§ WHAT THE TASK ASKS
Reproduce the listing below, switching every "Viewport" to "Window" and leaving everything else unchanged.
┌─ DATASET EXTRACT
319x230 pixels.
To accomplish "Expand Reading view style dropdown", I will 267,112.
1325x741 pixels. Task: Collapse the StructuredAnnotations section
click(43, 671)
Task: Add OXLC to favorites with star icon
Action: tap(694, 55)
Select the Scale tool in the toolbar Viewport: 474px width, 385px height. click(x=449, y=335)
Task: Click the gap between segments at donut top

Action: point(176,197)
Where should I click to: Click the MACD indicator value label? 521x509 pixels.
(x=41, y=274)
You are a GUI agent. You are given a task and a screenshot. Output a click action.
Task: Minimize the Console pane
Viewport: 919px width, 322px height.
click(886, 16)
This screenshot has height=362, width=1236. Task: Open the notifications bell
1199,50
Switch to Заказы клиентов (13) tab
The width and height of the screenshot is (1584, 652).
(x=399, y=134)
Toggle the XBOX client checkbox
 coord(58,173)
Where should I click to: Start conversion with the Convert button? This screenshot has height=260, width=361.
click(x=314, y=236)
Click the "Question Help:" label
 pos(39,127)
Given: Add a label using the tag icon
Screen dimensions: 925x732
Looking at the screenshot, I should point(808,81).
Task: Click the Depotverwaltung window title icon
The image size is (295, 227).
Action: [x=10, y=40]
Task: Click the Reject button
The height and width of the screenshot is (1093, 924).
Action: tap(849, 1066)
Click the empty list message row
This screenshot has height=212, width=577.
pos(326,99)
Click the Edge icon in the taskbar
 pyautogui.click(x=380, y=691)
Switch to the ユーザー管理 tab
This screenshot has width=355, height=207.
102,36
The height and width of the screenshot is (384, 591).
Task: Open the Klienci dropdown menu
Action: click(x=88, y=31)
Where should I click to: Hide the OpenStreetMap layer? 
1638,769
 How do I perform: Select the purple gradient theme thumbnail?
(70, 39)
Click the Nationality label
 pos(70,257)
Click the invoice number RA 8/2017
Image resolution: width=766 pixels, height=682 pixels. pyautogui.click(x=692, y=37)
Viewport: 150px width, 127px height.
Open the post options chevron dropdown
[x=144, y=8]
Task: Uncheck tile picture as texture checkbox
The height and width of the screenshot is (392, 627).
└─
§ SOLUTION FOR THIS TASK
319x230 pixels.
To accomplish "Expand Reading view style dropdown", I will 267,112.
1325x741 pixels. Task: Collapse the StructuredAnnotations section
click(43, 671)
Task: Add OXLC to favorites with star icon
Action: tap(694, 55)
Select the Scale tool in the toolbar Window: 474px width, 385px height. click(x=449, y=335)
Task: Click the gap between segments at donut top

Action: point(176,197)
Where should I click to: Click the MACD indicator value label? 521x509 pixels.
(x=41, y=274)
You are a GUI agent. You are given a task and a screenshot. Output a click action.
Task: Minimize the Console pane
Window: 919px width, 322px height.
click(886, 16)
This screenshot has height=362, width=1236. Task: Open the notifications bell
1199,50
Switch to Заказы клиентов (13) tab
The width and height of the screenshot is (1584, 652).
(x=399, y=134)
Toggle the XBOX client checkbox
 coord(58,173)
Where should I click to: Start conversion with the Convert button? This screenshot has height=260, width=361.
click(x=314, y=236)
Click the "Question Help:" label
 pos(39,127)
Given: Add a label using the tag icon
Screen dimensions: 925x732
Looking at the screenshot, I should point(808,81).
Task: Click the Depotverwaltung window title icon
The image size is (295, 227).
Action: [x=10, y=40]
Task: Click the Reject button
The height and width of the screenshot is (1093, 924).
Action: tap(849, 1066)
Click the empty list message row
This screenshot has height=212, width=577.
pos(326,99)
Click the Edge icon in the taskbar
 pyautogui.click(x=380, y=691)
Switch to the ユーザー管理 tab
This screenshot has width=355, height=207.
102,36
The height and width of the screenshot is (384, 591).
Task: Open the Klienci dropdown menu
Action: click(x=88, y=31)
Where should I click to: Hide the OpenStreetMap layer? 
1638,769
 How do I perform: Select the purple gradient theme thumbnail?
(70, 39)
Click the Nationality label
 pos(70,257)
Click the invoice number RA 8/2017
Image resolution: width=766 pixels, height=682 pixels. pyautogui.click(x=692, y=37)
Window: 150px width, 127px height.
Open the post options chevron dropdown
[x=144, y=8]
Task: Uncheck tile picture as texture checkbox
The height and width of the screenshot is (392, 627).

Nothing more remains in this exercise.